▸ PROBLEM STATEMENT: Quote every line of the listing below word for word, from first to last.

▸ MATERIAL FOR THIS TASK:
▼

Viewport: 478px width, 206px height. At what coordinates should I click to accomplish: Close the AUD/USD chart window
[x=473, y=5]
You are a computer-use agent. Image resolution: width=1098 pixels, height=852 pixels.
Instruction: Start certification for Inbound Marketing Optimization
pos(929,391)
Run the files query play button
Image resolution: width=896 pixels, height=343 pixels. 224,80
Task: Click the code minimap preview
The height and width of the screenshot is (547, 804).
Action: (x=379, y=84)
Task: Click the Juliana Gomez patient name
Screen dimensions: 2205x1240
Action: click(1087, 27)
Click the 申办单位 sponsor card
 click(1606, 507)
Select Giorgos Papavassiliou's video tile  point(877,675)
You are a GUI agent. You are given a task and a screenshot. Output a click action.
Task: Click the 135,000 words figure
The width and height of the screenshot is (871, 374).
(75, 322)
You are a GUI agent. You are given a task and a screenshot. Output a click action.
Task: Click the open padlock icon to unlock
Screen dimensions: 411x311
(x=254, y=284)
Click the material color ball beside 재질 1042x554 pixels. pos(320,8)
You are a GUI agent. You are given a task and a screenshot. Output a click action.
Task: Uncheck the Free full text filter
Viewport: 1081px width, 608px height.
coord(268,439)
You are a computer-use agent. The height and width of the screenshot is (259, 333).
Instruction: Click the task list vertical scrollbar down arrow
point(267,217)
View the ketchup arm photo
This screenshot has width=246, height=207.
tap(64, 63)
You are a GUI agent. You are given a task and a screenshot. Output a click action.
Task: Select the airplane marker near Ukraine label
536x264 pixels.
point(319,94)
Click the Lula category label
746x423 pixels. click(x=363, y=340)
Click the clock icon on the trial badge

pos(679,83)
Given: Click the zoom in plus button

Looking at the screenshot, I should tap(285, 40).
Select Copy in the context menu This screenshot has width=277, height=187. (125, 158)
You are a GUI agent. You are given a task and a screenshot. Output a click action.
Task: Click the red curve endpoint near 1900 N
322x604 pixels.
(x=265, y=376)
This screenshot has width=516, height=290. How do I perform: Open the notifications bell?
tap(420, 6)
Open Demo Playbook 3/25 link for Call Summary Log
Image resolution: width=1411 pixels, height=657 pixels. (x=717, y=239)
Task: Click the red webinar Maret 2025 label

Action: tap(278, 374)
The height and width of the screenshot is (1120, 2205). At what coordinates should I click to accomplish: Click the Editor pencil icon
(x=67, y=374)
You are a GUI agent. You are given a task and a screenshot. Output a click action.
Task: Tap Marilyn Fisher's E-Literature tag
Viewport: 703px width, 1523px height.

▲

▸ RESPONSE TO THIS EXERCISE:
Viewport: 478px width, 206px height. At what coordinates should I click to accomplish: Close the AUD/USD chart window
[x=473, y=5]
You are a computer-use agent. Image resolution: width=1098 pixels, height=852 pixels.
Instruction: Start certification for Inbound Marketing Optimization
pos(929,391)
Run the files query play button
Image resolution: width=896 pixels, height=343 pixels. 224,80
Task: Click the code minimap preview
The height and width of the screenshot is (547, 804).
Action: (x=379, y=84)
Task: Click the Juliana Gomez patient name
Screen dimensions: 2205x1240
Action: click(1087, 27)
Click the 申办单位 sponsor card
 click(1606, 507)
Select Giorgos Papavassiliou's video tile  point(877,675)
You are a GUI agent. You are given a task and a screenshot. Output a click action.
Task: Click the 135,000 words figure
The width and height of the screenshot is (871, 374).
(75, 322)
You are a GUI agent. You are given a task and a screenshot. Output a click action.
Task: Click the open padlock icon to unlock
Screen dimensions: 411x311
(x=254, y=284)
Click the material color ball beside 재질 1042x554 pixels. pos(320,8)
You are a GUI agent. You are given a task and a screenshot. Output a click action.
Task: Uncheck the Free full text filter
Viewport: 1081px width, 608px height.
coord(268,439)
You are a computer-use agent. The height and width of the screenshot is (259, 333).
Instruction: Click the task list vertical scrollbar down arrow
point(267,217)
View the ketchup arm photo
This screenshot has width=246, height=207.
tap(64, 63)
You are a GUI agent. You are given a task and a screenshot. Output a click action.
Task: Select the airplane marker near Ukraine label
536x264 pixels.
point(319,94)
Click the Lula category label
746x423 pixels. click(x=363, y=340)
Click the clock icon on the trial badge

pos(679,83)
Given: Click the zoom in plus button

Looking at the screenshot, I should tap(285, 40).
Select Copy in the context menu This screenshot has width=277, height=187. (125, 158)
You are a GUI agent. You are given a task and a screenshot. Output a click action.
Task: Click the red curve endpoint near 1900 N
322x604 pixels.
(x=265, y=376)
This screenshot has width=516, height=290. How do I perform: Open the notifications bell?
tap(420, 6)
Open Demo Playbook 3/25 link for Call Summary Log
Image resolution: width=1411 pixels, height=657 pixels. (x=717, y=239)
Task: Click the red webinar Maret 2025 label

Action: tap(278, 374)
The height and width of the screenshot is (1120, 2205). At what coordinates should I click to accomplish: Click the Editor pencil icon
(x=67, y=374)
You are a GUI agent. You are given a task and a screenshot. Output a click action.
Task: Tap Marilyn Fisher's E-Literature tag
Viewport: 703px width, 1523px height.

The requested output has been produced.